Cela ne s’accorde-t-il pas à notre conception d’un syndicalisme qui s’attache à construire sa démarche à partir des situations concrètes du travail, afin de le transformer ?
Comment écarter une proposition qui tendrait vers le bon ? Et qui aurait le désir de prôner des mauvaises pratiques ?
Le bémol, c’est qu’une pratique n’est bonne ou mauvaise qu’en fonction de critères.
Et ces critères sont eux-mêmes fixés en fonction des objectifs que l’on assigne à cette pratique. Ce qui sera bon pour les uns sera peut-être mauvais pour les autres.
Bien gentille, l’expression « bonnes pratiques » nous fait donc croire que certaines décisions sont naturellement bonnes.
Les bonnes pratiques sont, de fait, liées au bon vouloir du patron.
Alors, ne laissons pas les décideurs les utiliser en s’abstenant d’expliciter leurs objectifs et leurs critères, contraignons-les à la clarté sur le pour qui et le pour quoi de ces bonnes pratiques.
Notons que les «bonnes pratiques» de l’entreprise font partie d’une approche plus générale, celle du « soft Law » (le «droit mou», sans obligation d’application), qui cherche à se substituer aux règles législatives. Ces dernières sont en effet perçues par les libéraux comme des contraintes insupportables.
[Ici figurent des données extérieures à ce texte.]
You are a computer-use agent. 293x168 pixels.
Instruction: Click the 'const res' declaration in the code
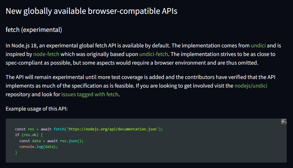click(24, 129)
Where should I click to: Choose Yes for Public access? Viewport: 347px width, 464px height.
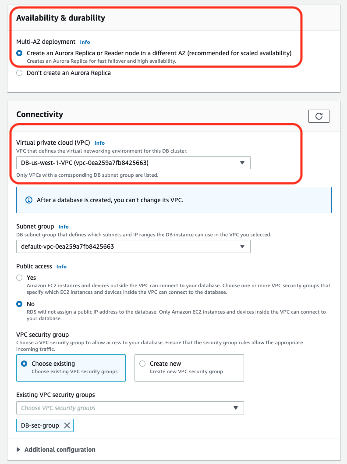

Et on peut ainsi arriver à une situation où dans un catalogue de bonnes pratiques cohabitent quelques actions innovantes et d’autres qui relèvent du droit.
C’est un peu comme si, dans un guide des bonnes pratiques du conducteur automobile, nous mettions sur le même plan le fait de faire un usage modéré de son avertisseur sonore et le respect des feux rouges. « Je sais, Monsieur l’agent, je viens de griller un feu rouge, mais je progresse dans la mise en œuvre du guide des bonnes pratiques du conducteur. Déjà, je n’emprunte plus les sens interdits et je n’écrase plus les piétons sur les passages protégés. » Il n’est pas certain que l’argument convainque.
Restons vigilants lorsque les bonnes pratiques empiètent sur le droit du travail.
Distinguons clairement ce qui relève du respect de la loi s’imposant à tou·tes de ce qui relève de pratiques novatrices.
Mais ne rejetons pas l’usage des «bonnes pratiques», car la démarche porte en elle une idée d’expérimentation et d’intervention sur le réel qui mérite qu’on s’en saisisse.